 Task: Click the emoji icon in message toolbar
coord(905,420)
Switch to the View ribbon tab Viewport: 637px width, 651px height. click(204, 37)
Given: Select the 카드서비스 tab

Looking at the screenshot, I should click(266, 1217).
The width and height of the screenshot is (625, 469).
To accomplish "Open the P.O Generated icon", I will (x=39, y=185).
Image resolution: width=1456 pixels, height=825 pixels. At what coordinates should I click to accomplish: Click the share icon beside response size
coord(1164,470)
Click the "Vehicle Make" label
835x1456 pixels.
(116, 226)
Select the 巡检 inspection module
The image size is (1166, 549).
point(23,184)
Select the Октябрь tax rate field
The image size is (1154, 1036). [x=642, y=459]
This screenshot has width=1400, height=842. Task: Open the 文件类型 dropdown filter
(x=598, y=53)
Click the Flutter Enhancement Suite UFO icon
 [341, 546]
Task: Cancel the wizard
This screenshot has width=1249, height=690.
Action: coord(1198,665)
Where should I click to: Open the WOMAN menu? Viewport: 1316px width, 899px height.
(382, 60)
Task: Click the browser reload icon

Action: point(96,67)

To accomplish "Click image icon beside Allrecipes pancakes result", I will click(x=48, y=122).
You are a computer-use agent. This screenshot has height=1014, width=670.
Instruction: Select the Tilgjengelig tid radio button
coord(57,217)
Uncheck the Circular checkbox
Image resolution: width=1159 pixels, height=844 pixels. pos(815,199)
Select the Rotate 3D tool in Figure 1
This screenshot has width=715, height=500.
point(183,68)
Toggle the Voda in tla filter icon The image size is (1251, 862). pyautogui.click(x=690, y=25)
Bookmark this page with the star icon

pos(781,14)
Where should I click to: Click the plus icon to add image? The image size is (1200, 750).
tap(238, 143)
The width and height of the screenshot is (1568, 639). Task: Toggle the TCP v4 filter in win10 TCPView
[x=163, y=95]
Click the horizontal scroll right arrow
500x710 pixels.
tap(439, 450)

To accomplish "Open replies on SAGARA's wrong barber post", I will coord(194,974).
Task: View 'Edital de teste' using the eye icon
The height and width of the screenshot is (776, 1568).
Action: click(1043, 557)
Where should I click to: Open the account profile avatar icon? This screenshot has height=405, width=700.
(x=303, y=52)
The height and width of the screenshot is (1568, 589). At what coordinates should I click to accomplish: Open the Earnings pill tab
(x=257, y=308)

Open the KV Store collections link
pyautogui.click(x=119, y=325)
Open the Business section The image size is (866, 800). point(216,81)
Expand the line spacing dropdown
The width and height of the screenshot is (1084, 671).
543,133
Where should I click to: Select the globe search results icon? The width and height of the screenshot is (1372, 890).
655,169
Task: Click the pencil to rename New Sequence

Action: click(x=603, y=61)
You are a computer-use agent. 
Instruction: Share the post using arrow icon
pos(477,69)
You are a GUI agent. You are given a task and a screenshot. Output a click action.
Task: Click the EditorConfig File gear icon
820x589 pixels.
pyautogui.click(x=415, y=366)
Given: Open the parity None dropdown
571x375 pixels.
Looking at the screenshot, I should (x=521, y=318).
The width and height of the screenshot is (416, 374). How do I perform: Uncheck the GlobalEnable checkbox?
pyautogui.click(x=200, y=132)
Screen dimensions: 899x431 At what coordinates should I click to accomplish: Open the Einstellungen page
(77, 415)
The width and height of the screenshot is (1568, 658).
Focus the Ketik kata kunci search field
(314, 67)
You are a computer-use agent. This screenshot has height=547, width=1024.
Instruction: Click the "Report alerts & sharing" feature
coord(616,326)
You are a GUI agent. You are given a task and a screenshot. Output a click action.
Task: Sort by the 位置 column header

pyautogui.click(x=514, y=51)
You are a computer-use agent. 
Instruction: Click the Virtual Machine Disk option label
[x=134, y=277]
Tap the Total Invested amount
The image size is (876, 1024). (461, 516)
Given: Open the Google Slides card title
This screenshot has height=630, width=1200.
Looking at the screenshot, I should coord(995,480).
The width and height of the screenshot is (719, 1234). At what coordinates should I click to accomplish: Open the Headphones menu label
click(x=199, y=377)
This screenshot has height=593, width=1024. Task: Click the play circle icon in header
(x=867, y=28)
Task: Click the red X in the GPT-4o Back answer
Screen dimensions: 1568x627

**Directive**
Please reproduce all of the rows above word for word, with no changes.

**Exercise output**
 Task: Click the emoji icon in message toolbar
coord(905,420)
Switch to the View ribbon tab Viewport: 637px width, 651px height. click(204, 37)
Given: Select the 카드서비스 tab

Looking at the screenshot, I should click(266, 1217).
The width and height of the screenshot is (625, 469).
To accomplish "Open the P.O Generated icon", I will (x=39, y=185).
Image resolution: width=1456 pixels, height=825 pixels. At what coordinates should I click to accomplish: Click the share icon beside response size
coord(1164,470)
Click the "Vehicle Make" label
835x1456 pixels.
(116, 226)
Select the 巡检 inspection module
The image size is (1166, 549).
point(23,184)
Select the Октябрь tax rate field
The image size is (1154, 1036). [x=642, y=459]
This screenshot has width=1400, height=842. Task: Open the 文件类型 dropdown filter
(x=598, y=53)
Click the Flutter Enhancement Suite UFO icon
 [341, 546]
Task: Cancel the wizard
This screenshot has width=1249, height=690.
Action: coord(1198,665)
Where should I click to: Open the WOMAN menu? Viewport: 1316px width, 899px height.
(382, 60)
Task: Click the browser reload icon

Action: point(96,67)

To accomplish "Click image icon beside Allrecipes pancakes result", I will click(x=48, y=122).
You are a computer-use agent. This screenshot has height=1014, width=670.
Instruction: Select the Tilgjengelig tid radio button
coord(57,217)
Uncheck the Circular checkbox
Image resolution: width=1159 pixels, height=844 pixels. pos(815,199)
Select the Rotate 3D tool in Figure 1
This screenshot has width=715, height=500.
point(183,68)
Toggle the Voda in tla filter icon The image size is (1251, 862). pyautogui.click(x=690, y=25)
Bookmark this page with the star icon

pos(781,14)
Where should I click to: Click the plus icon to add image? The image size is (1200, 750).
tap(238, 143)
The width and height of the screenshot is (1568, 639). Task: Toggle the TCP v4 filter in win10 TCPView
[x=163, y=95]
Click the horizontal scroll right arrow
500x710 pixels.
tap(439, 450)

To accomplish "Open replies on SAGARA's wrong barber post", I will coord(194,974).
Task: View 'Edital de teste' using the eye icon
The height and width of the screenshot is (776, 1568).
Action: click(1043, 557)
Where should I click to: Open the account profile avatar icon? This screenshot has height=405, width=700.
(x=303, y=52)
The height and width of the screenshot is (1568, 589). At what coordinates should I click to accomplish: Open the Earnings pill tab
(x=257, y=308)

Open the KV Store collections link
pyautogui.click(x=119, y=325)
Open the Business section The image size is (866, 800). point(216,81)
Expand the line spacing dropdown
The width and height of the screenshot is (1084, 671).
543,133
Where should I click to: Select the globe search results icon? The width and height of the screenshot is (1372, 890).
655,169
Task: Click the pencil to rename New Sequence

Action: click(x=603, y=61)
You are a computer-use agent. 
Instruction: Share the post using arrow icon
pos(477,69)
You are a GUI agent. You are given a task and a screenshot. Output a click action.
Task: Click the EditorConfig File gear icon
820x589 pixels.
pyautogui.click(x=415, y=366)
Given: Open the parity None dropdown
571x375 pixels.
Looking at the screenshot, I should (x=521, y=318).
The width and height of the screenshot is (416, 374). How do I perform: Uncheck the GlobalEnable checkbox?
pyautogui.click(x=200, y=132)
Screen dimensions: 899x431 At what coordinates should I click to accomplish: Open the Einstellungen page
(77, 415)
The width and height of the screenshot is (1568, 658).
Focus the Ketik kata kunci search field
(314, 67)
You are a computer-use agent. This screenshot has height=547, width=1024.
Instruction: Click the "Report alerts & sharing" feature
coord(616,326)
You are a GUI agent. You are given a task and a screenshot. Output a click action.
Task: Sort by the 位置 column header

pyautogui.click(x=514, y=51)
You are a computer-use agent. 
Instruction: Click the Virtual Machine Disk option label
[x=134, y=277]
Tap the Total Invested amount
The image size is (876, 1024). (461, 516)
Given: Open the Google Slides card title
This screenshot has height=630, width=1200.
Looking at the screenshot, I should coord(995,480).
The width and height of the screenshot is (719, 1234). At what coordinates should I click to accomplish: Open the Headphones menu label
click(x=199, y=377)
This screenshot has height=593, width=1024. Task: Click the play circle icon in header
(x=867, y=28)
Task: Click the red X in the GPT-4o Back answer
Screen dimensions: 1568x627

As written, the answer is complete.